## Source document
........

ZHANG Yongwang, PANG Shilong, Hua Weihua, ZHANG Wen, DUAN Jianchao, SU Ziying. 2025. Research on 3D geological modeling method and application of urban underground space based on stratigraphic pinchout: A case study of Beihai City, Guangxi. Geological Bulletin of China, 44(6): 1174-1186. doi: 10.12097/gbc.2023.03.030

Research on 3D geological modeling method and application of urban underground space based on stratigraphic pinchout: A case study of Beihai City, Guangxi

1.
Hebei Hydrological Engineering Geological Exploration Institute, Shijiazhuang 050021, Hebei, China
2.
School of Geography and Information Engineering, China University of Geosciences, Wuhan 430070, Hubei, China

Fund Project: Supported by the National Natural Science Foundation of China for the project “Rapid Construction Method of Complex Geological Model under the Joint Influence of Multiple Data” (Grant No. 41972307).

More Information

Author Bio: ZHANG Yongwang, male, born in 1979, senior engineer, mainly engaged in hydrogeological and environmental geological survey and applied research; E-mail: 493959645@qq.com
Corresponding author: PANG Shilong, male, born in 2000, master’s candidate, mainly engaged in the application of AI in underground space and 3D geological modeling research; E-mail: 845190158@qq.com

Received Date: 16 March 2023

Revised Date: 19 October 2023

Publish Date: 15 June 2025

Abstract

Abstract

Objective
The development and utilization of urban underground space constitutes a significant component of contemporary urban construction, with the three dimensional geological model serving as a foundational element in the evaluation of the complexity involved in the development and utilization of underground space. Addressing the challenge of inaccurate stratigraphic zoning in existing three−dimensional geological modelling methods, this paper proposes a rational calculation method for determining the stratigraphic pinch−out location, taking into account the factors that influence model accuracy.
Methods
The method determines the pinch−out position by considering formation thickness, borehole spacing, formation burial depth, and single−hole control range. This is achieved by tracking the formation partition, thereby constructing a more accurate formation surface.

........

## Work to complete
Answer these questions using the text on 3D geological modeling above:
(a) In which city is the Hebei Hydrological Engineering Geological Exploration Institute located?
(b) What grant number is listed for the fund project?
(c) Which four factors does the method weigh when determining the pinch-out position?

## Information shown
........

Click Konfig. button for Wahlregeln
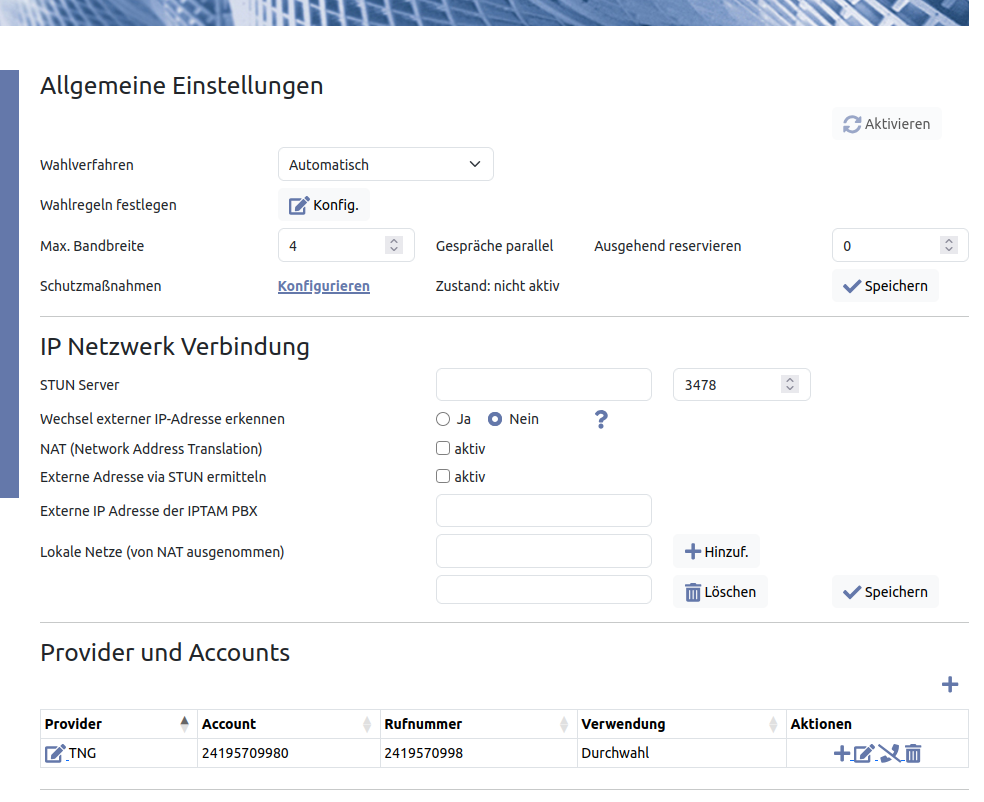The width and height of the screenshot is (984, 802). click(323, 205)
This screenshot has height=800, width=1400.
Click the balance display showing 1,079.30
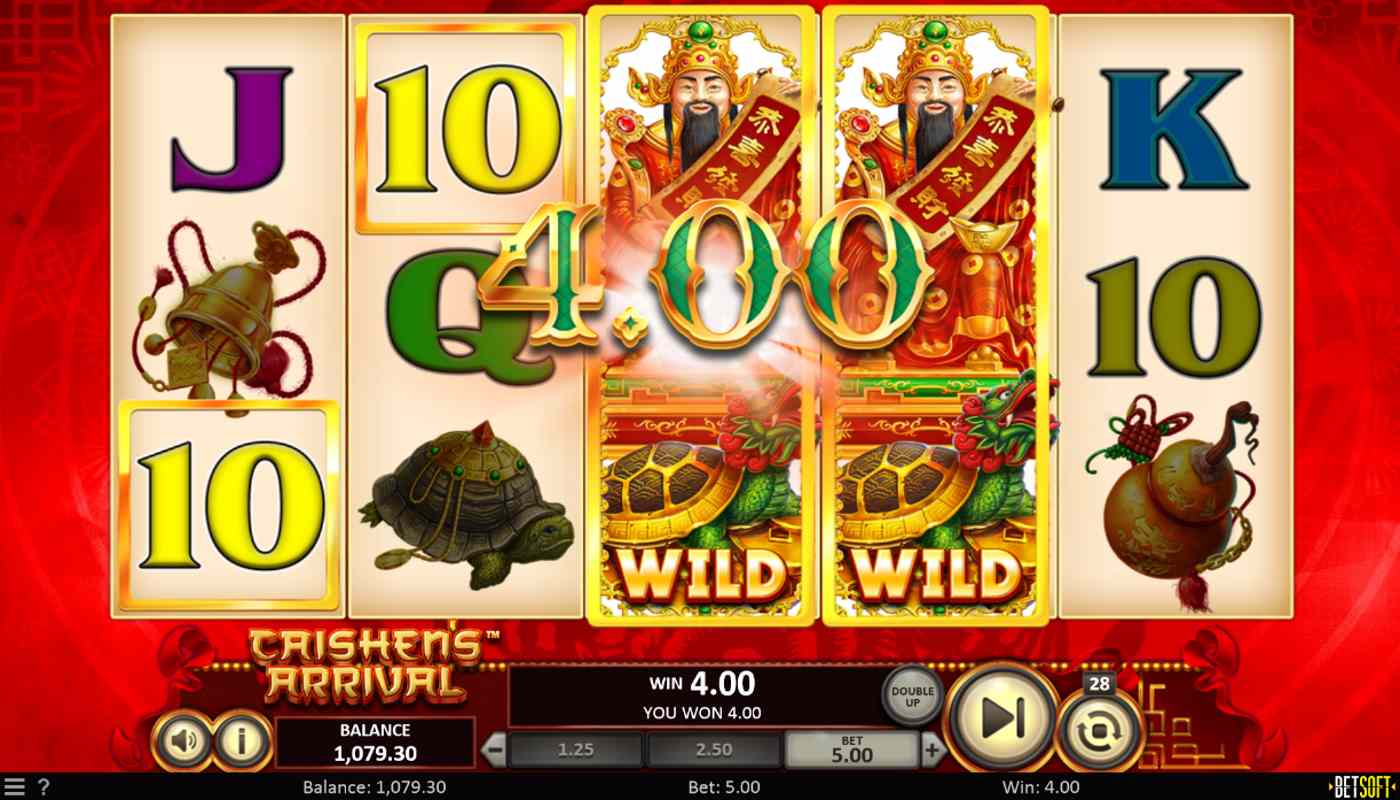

........

## Result below
(a) Shijiazhuang
(b) 41972307
(c) Formation thickness, borehole spacing, formation burial depth, and single-hole control range